_Exercise description_.
Take the entries below and give them back exactly. Leave out nothing.

(Information provided Opens)

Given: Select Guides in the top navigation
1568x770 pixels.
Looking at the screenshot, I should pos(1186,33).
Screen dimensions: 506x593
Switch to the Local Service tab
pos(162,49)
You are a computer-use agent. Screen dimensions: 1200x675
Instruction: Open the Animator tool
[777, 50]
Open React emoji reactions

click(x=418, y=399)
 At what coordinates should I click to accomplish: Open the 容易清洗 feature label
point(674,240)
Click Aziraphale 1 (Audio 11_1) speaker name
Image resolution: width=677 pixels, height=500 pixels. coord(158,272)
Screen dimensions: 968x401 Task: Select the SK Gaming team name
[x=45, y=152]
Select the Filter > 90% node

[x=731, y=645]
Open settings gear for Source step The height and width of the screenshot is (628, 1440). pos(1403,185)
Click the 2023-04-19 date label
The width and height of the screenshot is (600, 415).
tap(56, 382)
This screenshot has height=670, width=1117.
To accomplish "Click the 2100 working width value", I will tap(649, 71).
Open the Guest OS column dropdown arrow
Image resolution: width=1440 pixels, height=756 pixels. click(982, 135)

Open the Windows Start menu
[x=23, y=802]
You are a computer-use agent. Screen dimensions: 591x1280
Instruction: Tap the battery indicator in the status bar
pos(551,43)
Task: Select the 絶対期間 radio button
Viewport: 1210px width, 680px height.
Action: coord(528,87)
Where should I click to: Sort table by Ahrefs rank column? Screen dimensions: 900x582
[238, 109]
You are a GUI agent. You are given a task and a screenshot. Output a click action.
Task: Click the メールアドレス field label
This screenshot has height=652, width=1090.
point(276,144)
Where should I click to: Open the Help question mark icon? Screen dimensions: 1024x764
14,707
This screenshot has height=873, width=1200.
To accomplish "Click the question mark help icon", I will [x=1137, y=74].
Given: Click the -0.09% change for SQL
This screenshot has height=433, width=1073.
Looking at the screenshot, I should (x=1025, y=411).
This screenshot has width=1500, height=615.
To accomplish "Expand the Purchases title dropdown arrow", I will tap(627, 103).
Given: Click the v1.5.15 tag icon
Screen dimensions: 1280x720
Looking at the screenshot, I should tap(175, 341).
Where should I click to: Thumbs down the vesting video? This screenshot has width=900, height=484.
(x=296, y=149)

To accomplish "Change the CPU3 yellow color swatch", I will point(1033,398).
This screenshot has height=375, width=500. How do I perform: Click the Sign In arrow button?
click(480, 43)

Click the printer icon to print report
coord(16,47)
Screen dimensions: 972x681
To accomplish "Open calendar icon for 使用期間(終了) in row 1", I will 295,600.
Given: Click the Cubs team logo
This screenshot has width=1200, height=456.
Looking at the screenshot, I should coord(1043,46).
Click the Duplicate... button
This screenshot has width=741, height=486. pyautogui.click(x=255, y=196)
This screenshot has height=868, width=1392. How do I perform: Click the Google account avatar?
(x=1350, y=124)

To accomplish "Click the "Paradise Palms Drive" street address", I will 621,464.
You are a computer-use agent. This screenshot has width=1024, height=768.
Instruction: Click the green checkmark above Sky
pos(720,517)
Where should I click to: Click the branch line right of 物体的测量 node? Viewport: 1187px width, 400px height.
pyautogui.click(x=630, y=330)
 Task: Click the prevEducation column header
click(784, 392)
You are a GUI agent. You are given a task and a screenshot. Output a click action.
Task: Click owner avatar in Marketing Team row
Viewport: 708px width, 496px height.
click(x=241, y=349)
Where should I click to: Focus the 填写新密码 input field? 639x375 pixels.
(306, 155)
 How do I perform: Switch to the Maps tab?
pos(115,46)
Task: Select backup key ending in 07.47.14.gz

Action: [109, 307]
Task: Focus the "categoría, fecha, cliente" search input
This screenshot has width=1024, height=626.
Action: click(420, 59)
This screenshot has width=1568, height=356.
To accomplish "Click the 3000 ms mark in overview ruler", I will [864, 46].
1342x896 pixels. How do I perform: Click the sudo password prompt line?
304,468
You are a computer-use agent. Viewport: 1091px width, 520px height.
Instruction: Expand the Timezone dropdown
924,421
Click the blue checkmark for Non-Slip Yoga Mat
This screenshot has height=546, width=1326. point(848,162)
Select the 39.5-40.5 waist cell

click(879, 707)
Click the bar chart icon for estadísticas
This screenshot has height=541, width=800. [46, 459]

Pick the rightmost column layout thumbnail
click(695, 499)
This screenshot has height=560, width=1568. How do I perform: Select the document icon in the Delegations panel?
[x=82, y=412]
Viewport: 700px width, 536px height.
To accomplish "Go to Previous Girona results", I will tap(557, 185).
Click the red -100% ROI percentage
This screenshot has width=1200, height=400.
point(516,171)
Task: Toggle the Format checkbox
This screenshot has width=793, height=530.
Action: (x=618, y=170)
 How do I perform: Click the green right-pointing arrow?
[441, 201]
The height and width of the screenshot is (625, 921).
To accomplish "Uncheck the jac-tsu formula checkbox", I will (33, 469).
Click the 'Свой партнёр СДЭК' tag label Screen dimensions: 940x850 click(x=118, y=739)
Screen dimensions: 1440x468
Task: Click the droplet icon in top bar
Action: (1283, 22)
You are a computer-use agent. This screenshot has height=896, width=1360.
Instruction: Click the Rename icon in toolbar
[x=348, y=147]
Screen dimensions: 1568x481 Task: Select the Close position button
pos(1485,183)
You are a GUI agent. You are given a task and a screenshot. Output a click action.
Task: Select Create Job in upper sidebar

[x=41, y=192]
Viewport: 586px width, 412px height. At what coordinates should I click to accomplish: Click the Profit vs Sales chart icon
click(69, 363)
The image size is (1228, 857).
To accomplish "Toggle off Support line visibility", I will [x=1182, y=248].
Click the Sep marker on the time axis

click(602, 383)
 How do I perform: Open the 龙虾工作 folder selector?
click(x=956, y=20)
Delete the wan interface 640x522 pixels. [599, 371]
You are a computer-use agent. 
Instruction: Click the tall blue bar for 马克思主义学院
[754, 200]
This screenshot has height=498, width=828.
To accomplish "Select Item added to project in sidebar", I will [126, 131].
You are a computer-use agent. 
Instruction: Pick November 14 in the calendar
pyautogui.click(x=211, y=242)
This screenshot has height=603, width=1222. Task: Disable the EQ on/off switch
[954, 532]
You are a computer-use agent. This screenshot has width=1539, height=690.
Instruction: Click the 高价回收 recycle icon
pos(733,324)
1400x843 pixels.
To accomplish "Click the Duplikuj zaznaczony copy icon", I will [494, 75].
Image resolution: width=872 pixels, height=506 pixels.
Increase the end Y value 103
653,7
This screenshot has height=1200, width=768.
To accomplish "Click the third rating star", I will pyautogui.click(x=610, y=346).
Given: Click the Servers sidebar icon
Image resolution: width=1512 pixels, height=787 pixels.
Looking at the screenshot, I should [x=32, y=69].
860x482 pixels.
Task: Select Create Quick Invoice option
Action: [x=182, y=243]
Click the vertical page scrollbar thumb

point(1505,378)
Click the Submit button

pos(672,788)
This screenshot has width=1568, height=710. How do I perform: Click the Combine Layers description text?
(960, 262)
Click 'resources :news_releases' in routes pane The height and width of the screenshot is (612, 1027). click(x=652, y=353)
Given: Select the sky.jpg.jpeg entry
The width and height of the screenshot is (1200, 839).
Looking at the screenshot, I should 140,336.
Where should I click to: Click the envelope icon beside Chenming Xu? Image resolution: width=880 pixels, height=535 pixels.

(Information provided Closes)

_Completed exercise_.
Given: Select Guides in the top navigation
1568x770 pixels.
Looking at the screenshot, I should pos(1186,33).
Screen dimensions: 506x593
Switch to the Local Service tab
pos(162,49)
You are a computer-use agent. Screen dimensions: 1200x675
Instruction: Open the Animator tool
[777, 50]
Open React emoji reactions

click(x=418, y=399)
 At what coordinates should I click to accomplish: Open the 容易清洗 feature label
point(674,240)
Click Aziraphale 1 (Audio 11_1) speaker name
Image resolution: width=677 pixels, height=500 pixels. coord(158,272)
Screen dimensions: 968x401 Task: Select the SK Gaming team name
[x=45, y=152]
Select the Filter > 90% node

[x=731, y=645]
Open settings gear for Source step The height and width of the screenshot is (628, 1440). pos(1403,185)
Click the 2023-04-19 date label
The width and height of the screenshot is (600, 415).
tap(56, 382)
This screenshot has height=670, width=1117.
To accomplish "Click the 2100 working width value", I will tap(649, 71).
Open the Guest OS column dropdown arrow
Image resolution: width=1440 pixels, height=756 pixels. click(982, 135)

Open the Windows Start menu
[x=23, y=802]
You are a computer-use agent. Screen dimensions: 591x1280
Instruction: Tap the battery indicator in the status bar
pos(551,43)
Task: Select the 絶対期間 radio button
Viewport: 1210px width, 680px height.
Action: coord(528,87)
Where should I click to: Sort table by Ahrefs rank column? Screen dimensions: 900x582
[238, 109]
You are a GUI agent. You are given a task and a screenshot. Output a click action.
Task: Click the メールアドレス field label
This screenshot has height=652, width=1090.
point(276,144)
Where should I click to: Open the Help question mark icon? Screen dimensions: 1024x764
14,707
This screenshot has height=873, width=1200.
To accomplish "Click the question mark help icon", I will [x=1137, y=74].
Given: Click the -0.09% change for SQL
This screenshot has height=433, width=1073.
Looking at the screenshot, I should (x=1025, y=411).
This screenshot has width=1500, height=615.
To accomplish "Expand the Purchases title dropdown arrow", I will tap(627, 103).
Given: Click the v1.5.15 tag icon
Screen dimensions: 1280x720
Looking at the screenshot, I should tap(175, 341).
Where should I click to: Thumbs down the vesting video? This screenshot has width=900, height=484.
(x=296, y=149)

To accomplish "Change the CPU3 yellow color swatch", I will point(1033,398).
This screenshot has height=375, width=500. How do I perform: Click the Sign In arrow button?
click(480, 43)

Click the printer icon to print report
coord(16,47)
Screen dimensions: 972x681
To accomplish "Open calendar icon for 使用期間(終了) in row 1", I will 295,600.
Given: Click the Cubs team logo
This screenshot has width=1200, height=456.
Looking at the screenshot, I should coord(1043,46).
Click the Duplicate... button
This screenshot has width=741, height=486. pyautogui.click(x=255, y=196)
This screenshot has height=868, width=1392. How do I perform: Click the Google account avatar?
(x=1350, y=124)

To accomplish "Click the "Paradise Palms Drive" street address", I will 621,464.
You are a computer-use agent. This screenshot has width=1024, height=768.
Instruction: Click the green checkmark above Sky
pos(720,517)
Where should I click to: Click the branch line right of 物体的测量 node? Viewport: 1187px width, 400px height.
pyautogui.click(x=630, y=330)
 Task: Click the prevEducation column header
click(784, 392)
You are a GUI agent. You are given a task and a screenshot. Output a click action.
Task: Click owner avatar in Marketing Team row
Viewport: 708px width, 496px height.
click(x=241, y=349)
Where should I click to: Focus the 填写新密码 input field? 639x375 pixels.
(306, 155)
 How do I perform: Switch to the Maps tab?
pos(115,46)
Task: Select backup key ending in 07.47.14.gz

Action: [109, 307]
Task: Focus the "categoría, fecha, cliente" search input
This screenshot has width=1024, height=626.
Action: click(420, 59)
This screenshot has width=1568, height=356.
To accomplish "Click the 3000 ms mark in overview ruler", I will [864, 46].
1342x896 pixels. How do I perform: Click the sudo password prompt line?
304,468
You are a computer-use agent. Viewport: 1091px width, 520px height.
Instruction: Expand the Timezone dropdown
924,421
Click the blue checkmark for Non-Slip Yoga Mat
This screenshot has height=546, width=1326. point(848,162)
Select the 39.5-40.5 waist cell

click(879, 707)
Click the bar chart icon for estadísticas
This screenshot has height=541, width=800. [46, 459]

Pick the rightmost column layout thumbnail
click(695, 499)
This screenshot has height=560, width=1568. How do I perform: Select the document icon in the Delegations panel?
[x=82, y=412]
Viewport: 700px width, 536px height.
To accomplish "Go to Previous Girona results", I will tap(557, 185).
Click the red -100% ROI percentage
This screenshot has width=1200, height=400.
point(516,171)
Task: Toggle the Format checkbox
This screenshot has width=793, height=530.
Action: (x=618, y=170)
 How do I perform: Click the green right-pointing arrow?
[441, 201]
The height and width of the screenshot is (625, 921).
To accomplish "Uncheck the jac-tsu formula checkbox", I will (33, 469).
Click the 'Свой партнёр СДЭК' tag label Screen dimensions: 940x850 click(x=118, y=739)
Screen dimensions: 1440x468
Task: Click the droplet icon in top bar
Action: (1283, 22)
You are a computer-use agent. This screenshot has height=896, width=1360.
Instruction: Click the Rename icon in toolbar
[x=348, y=147]
Screen dimensions: 1568x481 Task: Select the Close position button
pos(1485,183)
You are a GUI agent. You are given a task and a screenshot. Output a click action.
Task: Select Create Job in upper sidebar

[x=41, y=192]
Viewport: 586px width, 412px height. At what coordinates should I click to accomplish: Click the Profit vs Sales chart icon
click(69, 363)
The image size is (1228, 857).
To accomplish "Toggle off Support line visibility", I will [x=1182, y=248].
Click the Sep marker on the time axis

click(602, 383)
 How do I perform: Open the 龙虾工作 folder selector?
click(x=956, y=20)
Delete the wan interface 640x522 pixels. [599, 371]
You are a computer-use agent. 
Instruction: Click the tall blue bar for 马克思主义学院
[754, 200]
This screenshot has height=498, width=828.
To accomplish "Select Item added to project in sidebar", I will [126, 131].
You are a computer-use agent. 
Instruction: Pick November 14 in the calendar
pyautogui.click(x=211, y=242)
This screenshot has height=603, width=1222. Task: Disable the EQ on/off switch
[954, 532]
You are a computer-use agent. This screenshot has width=1539, height=690.
Instruction: Click the 高价回收 recycle icon
pos(733,324)
1400x843 pixels.
To accomplish "Click the Duplikuj zaznaczony copy icon", I will [494, 75].
Image resolution: width=872 pixels, height=506 pixels.
Increase the end Y value 103
653,7
This screenshot has height=1200, width=768.
To accomplish "Click the third rating star", I will pyautogui.click(x=610, y=346).
Given: Click the Servers sidebar icon
Image resolution: width=1512 pixels, height=787 pixels.
Looking at the screenshot, I should [x=32, y=69].
860x482 pixels.
Task: Select Create Quick Invoice option
Action: [x=182, y=243]
Click the vertical page scrollbar thumb

point(1505,378)
Click the Submit button

pos(672,788)
This screenshot has width=1568, height=710. How do I perform: Click the Combine Layers description text?
(960, 262)
Click 'resources :news_releases' in routes pane The height and width of the screenshot is (612, 1027). click(x=652, y=353)
Given: Select the sky.jpg.jpeg entry
The width and height of the screenshot is (1200, 839).
Looking at the screenshot, I should 140,336.
Where should I click to: Click the envelope icon beside Chenming Xu? Image resolution: width=880 pixels, height=535 pixels.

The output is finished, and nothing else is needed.